▶ **Prompt**
Find the lines in the records below that contain "Standards", and report each of them.

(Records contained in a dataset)
■ ■ ■ ■ ■ ■ ■

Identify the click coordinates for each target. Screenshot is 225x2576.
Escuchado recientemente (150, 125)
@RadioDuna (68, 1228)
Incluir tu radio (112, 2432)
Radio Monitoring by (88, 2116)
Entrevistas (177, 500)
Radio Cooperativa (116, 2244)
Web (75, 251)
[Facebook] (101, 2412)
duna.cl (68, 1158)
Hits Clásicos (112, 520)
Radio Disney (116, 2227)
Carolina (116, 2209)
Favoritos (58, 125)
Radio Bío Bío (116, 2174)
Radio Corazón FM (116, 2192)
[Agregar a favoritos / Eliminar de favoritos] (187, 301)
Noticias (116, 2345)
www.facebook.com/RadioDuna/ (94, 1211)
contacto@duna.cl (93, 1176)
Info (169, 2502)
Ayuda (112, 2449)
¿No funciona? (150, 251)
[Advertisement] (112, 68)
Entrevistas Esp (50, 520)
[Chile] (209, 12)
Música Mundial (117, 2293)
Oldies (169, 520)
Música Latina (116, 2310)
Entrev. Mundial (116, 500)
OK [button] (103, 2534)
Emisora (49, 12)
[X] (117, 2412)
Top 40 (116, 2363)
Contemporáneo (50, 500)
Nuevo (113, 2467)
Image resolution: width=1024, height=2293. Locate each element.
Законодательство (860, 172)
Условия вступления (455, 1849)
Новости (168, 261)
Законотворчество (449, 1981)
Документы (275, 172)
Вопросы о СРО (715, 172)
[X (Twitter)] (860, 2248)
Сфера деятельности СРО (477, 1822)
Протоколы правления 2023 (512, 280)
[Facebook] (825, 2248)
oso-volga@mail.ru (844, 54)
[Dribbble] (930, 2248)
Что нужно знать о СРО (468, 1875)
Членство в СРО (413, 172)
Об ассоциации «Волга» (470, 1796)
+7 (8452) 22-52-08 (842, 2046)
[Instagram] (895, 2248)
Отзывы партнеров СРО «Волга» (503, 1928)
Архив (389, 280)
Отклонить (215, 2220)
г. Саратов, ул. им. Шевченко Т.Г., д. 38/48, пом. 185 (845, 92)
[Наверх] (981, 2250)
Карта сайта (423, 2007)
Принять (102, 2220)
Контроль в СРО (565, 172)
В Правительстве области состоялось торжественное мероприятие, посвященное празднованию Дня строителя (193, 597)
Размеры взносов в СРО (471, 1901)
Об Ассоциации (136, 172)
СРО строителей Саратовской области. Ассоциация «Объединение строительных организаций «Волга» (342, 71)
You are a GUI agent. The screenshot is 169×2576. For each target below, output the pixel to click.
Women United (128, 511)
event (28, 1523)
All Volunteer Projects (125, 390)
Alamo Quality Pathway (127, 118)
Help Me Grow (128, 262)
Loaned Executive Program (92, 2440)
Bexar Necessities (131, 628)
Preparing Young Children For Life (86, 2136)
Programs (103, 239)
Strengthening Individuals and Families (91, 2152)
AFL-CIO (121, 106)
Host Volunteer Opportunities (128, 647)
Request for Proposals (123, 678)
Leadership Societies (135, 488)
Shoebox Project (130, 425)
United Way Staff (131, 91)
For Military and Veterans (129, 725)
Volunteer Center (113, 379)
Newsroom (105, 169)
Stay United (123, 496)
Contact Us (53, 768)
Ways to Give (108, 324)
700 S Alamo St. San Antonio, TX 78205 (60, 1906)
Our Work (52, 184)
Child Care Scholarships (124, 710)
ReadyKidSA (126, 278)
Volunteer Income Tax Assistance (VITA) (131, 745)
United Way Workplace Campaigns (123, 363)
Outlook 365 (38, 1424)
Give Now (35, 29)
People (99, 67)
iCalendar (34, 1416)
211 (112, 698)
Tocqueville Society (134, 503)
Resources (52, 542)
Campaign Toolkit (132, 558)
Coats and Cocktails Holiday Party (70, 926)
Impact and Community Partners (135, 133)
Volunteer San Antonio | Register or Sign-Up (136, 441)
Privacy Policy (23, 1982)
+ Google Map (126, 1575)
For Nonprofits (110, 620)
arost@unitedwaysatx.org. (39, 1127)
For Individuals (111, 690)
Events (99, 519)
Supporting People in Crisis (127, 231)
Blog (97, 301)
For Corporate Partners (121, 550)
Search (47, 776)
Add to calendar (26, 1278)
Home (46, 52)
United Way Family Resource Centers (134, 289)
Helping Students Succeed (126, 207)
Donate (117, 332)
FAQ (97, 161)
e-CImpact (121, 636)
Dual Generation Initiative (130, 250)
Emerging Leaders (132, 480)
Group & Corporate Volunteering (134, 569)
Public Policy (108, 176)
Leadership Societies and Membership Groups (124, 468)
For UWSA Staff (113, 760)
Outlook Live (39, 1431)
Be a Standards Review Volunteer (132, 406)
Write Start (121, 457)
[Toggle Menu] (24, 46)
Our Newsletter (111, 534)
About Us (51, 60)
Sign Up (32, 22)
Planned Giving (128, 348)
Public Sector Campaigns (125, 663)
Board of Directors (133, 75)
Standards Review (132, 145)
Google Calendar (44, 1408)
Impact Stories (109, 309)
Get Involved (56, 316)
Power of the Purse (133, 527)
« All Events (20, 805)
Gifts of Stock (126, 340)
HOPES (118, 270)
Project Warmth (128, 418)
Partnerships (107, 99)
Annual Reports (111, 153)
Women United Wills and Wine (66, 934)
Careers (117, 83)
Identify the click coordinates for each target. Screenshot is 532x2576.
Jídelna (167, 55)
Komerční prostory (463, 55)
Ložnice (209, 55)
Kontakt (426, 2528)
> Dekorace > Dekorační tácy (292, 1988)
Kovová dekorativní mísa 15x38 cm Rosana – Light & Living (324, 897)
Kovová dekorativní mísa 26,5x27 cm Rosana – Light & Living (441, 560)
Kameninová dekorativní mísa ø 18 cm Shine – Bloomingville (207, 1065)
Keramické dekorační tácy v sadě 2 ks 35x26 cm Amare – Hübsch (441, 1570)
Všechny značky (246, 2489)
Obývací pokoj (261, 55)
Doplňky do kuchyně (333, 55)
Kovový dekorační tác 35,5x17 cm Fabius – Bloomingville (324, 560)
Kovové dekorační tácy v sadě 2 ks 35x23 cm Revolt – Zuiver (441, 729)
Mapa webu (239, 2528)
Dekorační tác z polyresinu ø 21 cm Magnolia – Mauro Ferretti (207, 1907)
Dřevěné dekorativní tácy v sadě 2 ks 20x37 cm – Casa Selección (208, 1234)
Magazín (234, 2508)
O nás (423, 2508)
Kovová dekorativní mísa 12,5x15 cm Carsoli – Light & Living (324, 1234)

■ ■ ■ ■ ■ ■ ■

▶ **Answer box**
Be a Standards Review Volunteer (132, 406)
Standards Review (132, 145)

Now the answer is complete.